Furthermore, there are potassium ions in the machine lubricants in extracting the hydrocarbons (e.g. petroleum & natural gas) where high levels of potassium can result in uncontrollable algae growth leading to a state of eutrophication. This essentially allows algae to grow on the water surface which blocks the sunlight reaching to the plants beneath the water as well as oxygen gas that is dissolved in the water. This will reduce in the death of plants which decreases the oxygen availability in the water for aquatic animals like fish as well as bacteria that further uses more oxygen to decomposes dead matter of demised plants. Overall, it destroys the aquatic ecosystem turning a habitable environment into a toxic one for the original species. 

Other than eutrophication, an increase in ion concentration (e.g. K+ ions) in the surrounding water can disrupt the osmotic balance in living organisms, resulting in the deformations in aquatic fauna or flora.  

Another environmental implication would involve the noise pollution through the sending of sound waves to detect potential hydrocarbon deposits for drilling. This would disturb local aquatic organisms, such as whales, as well as any humans that near the area. The sound waves can disorientate whales which can result in large scale whale stranding on beaches. This results in their death through multiple means on is due to dehydration.
 

To obtain hydrocarbons for use, it must be transported from the sea to land to oil refinery so that petroleum can be split into their components. The mode of transportation is through the use of ships. Oil spillages due to various accidents such as collisions with rocks, other ships, etc have resulted in environmental damages similar to those which we have mentioned already. These hydrocarbons can be washed ashore which can pollute beaches whereby humans have contact with. 
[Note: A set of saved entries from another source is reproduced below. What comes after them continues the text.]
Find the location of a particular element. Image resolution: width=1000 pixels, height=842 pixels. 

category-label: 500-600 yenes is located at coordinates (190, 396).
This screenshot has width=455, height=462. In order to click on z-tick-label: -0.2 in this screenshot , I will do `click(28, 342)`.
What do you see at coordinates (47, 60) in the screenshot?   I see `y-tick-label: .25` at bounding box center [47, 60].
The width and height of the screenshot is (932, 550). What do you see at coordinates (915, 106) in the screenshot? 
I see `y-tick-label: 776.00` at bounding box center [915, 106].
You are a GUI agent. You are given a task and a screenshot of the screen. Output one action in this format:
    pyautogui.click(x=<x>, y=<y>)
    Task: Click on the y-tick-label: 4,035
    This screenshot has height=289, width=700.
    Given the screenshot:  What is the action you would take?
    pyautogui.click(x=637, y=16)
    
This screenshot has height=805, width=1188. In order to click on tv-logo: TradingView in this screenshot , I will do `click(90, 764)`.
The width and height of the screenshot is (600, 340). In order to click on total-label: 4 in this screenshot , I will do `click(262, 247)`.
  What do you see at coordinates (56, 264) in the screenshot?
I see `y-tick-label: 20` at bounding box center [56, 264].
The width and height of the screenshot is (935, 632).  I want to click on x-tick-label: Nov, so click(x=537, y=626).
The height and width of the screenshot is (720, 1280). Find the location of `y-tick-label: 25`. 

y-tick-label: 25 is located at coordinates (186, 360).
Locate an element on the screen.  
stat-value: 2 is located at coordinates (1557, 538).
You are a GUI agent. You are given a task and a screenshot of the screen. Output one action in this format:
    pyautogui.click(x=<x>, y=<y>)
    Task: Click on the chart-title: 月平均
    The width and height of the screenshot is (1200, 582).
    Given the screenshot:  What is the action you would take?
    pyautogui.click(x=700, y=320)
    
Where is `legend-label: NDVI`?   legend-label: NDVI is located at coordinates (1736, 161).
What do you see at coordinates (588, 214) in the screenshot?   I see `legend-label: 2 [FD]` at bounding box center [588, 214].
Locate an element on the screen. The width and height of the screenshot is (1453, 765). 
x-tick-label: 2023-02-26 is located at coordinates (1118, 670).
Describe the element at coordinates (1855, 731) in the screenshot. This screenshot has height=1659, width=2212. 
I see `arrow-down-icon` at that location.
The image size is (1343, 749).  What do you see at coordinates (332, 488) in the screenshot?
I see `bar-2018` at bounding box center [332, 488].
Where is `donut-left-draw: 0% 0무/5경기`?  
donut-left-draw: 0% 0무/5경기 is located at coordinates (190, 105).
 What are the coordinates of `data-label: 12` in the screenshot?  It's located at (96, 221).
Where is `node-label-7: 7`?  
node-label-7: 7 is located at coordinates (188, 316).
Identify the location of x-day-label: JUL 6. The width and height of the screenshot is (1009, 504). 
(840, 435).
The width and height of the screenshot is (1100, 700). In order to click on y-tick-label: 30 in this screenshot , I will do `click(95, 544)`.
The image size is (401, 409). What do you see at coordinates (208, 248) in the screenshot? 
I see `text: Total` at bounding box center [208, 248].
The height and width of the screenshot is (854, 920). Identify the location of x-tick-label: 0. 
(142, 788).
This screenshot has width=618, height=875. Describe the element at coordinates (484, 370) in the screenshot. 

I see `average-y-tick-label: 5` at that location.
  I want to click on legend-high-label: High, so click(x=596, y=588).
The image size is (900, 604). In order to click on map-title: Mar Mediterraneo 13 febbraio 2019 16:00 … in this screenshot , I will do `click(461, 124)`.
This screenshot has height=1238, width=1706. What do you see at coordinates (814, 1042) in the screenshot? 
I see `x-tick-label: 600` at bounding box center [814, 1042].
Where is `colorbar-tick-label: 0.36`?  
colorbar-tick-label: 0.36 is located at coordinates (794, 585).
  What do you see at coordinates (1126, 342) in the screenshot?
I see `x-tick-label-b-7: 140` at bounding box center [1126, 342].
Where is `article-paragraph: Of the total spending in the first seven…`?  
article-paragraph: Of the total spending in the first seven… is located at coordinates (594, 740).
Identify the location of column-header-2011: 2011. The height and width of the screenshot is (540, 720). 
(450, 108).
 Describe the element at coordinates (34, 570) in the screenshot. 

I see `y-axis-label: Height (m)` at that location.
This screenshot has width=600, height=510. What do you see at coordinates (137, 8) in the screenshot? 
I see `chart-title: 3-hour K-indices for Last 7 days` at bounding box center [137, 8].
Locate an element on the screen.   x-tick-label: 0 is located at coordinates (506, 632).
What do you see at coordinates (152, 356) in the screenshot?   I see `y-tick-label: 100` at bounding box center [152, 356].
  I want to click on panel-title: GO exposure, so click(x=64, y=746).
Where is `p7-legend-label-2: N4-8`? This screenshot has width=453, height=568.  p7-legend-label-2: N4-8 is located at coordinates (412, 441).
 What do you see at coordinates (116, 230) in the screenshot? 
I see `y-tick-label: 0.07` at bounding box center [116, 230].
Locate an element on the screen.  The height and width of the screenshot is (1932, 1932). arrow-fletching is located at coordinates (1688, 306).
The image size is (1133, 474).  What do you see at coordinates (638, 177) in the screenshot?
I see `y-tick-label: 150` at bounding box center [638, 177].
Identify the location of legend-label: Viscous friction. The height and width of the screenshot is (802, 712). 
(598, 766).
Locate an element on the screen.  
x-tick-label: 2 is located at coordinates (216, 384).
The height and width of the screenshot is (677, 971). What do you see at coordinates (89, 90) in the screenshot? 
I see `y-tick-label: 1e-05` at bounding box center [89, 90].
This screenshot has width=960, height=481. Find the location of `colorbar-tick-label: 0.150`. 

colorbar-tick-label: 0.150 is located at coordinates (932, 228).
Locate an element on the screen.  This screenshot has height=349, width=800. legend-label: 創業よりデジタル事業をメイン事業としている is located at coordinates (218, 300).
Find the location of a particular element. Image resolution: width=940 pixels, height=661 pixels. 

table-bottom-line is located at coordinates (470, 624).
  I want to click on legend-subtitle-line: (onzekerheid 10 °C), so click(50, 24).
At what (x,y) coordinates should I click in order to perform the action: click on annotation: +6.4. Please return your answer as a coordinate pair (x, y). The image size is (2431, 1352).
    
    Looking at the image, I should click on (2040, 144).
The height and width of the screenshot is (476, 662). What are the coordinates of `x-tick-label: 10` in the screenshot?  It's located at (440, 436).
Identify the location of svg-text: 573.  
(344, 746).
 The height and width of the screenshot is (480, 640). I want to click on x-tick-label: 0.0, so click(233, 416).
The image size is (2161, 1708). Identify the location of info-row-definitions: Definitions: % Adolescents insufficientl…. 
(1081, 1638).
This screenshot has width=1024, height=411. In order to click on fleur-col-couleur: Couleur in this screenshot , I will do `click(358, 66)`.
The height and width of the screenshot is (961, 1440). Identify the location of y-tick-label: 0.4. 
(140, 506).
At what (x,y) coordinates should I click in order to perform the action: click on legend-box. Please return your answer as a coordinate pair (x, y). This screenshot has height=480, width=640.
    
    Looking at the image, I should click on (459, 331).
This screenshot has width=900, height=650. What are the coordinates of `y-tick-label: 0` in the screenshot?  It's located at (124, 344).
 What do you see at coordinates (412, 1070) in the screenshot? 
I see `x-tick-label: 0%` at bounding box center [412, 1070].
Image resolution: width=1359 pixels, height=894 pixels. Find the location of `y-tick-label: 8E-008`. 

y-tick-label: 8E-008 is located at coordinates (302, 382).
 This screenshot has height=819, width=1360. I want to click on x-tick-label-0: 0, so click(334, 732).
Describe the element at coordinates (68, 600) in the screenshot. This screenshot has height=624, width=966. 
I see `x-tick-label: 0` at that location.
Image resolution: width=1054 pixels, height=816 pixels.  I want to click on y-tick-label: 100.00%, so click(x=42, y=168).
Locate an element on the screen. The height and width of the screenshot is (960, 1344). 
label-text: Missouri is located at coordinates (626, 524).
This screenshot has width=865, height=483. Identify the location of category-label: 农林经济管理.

Hydrocarbons that enter the human body could cause severe respiratory irritation. The long term effects of hydrocarbon exposure is also currently not fully understood.

Economic Implications

Through potential implications such as leaking toxic hydrocarbons, potassium ions and eutrophication as we have discussed earlier as an environmental implication, they could all result in the death and reduction in biodiversity of aquatic organisms. It is important to preserve biodiversity for many countries as aquatic organisms serves a major source of economic revenue. 

For example, aquatic organisms sold from Philippines accounts for over $550 billion USD dollars annually. The reduction of Philippines’ aquatic organisms would result in a major hit to the country’s economy and have many social implications such as poverty (which is relevant for the following section – Sociocultural Implications of obtaining hydrocarbons). 

  • Philippines recognises the importance of preserving biodiversity of its aquatic organisms as it is first south eastern asian country to regulate the risk of biotechnology as the technology could reduce the country’s rich aquatic organisms biodiversity.

Sociocultural Implications

Workers involved in the drilling process to obtain hydrocarbons will be exposed to drilled rocks that are covered in toxic hydrocarbon lubricants, as well as the lubricants in the machinery itself, which can be accidentally or voluntarily inhaled as oil mists in the air. 

We have already mentioned how the leaking of toxic hydrocarbons, potassium ions and eutrophication during the extraction of hydrocarbons can result in a decline in aquatic organism’s biodiversity. This has many implications in removing or limiting the diverse range of food in which humans can enjoy in our everyday lives. Also, as the supply of aquatic organisms decreases due to hydrocarbon pollution, the price of seafood would increase which means that it would be less affordable for the global population in general. 

Furthermore, the presence of toxic hydrocarbons would result in our everyday potable (drinkable) water derived from the sea being toxic. The treatment of water would thus be more thorough which would incur additional cost to consumers.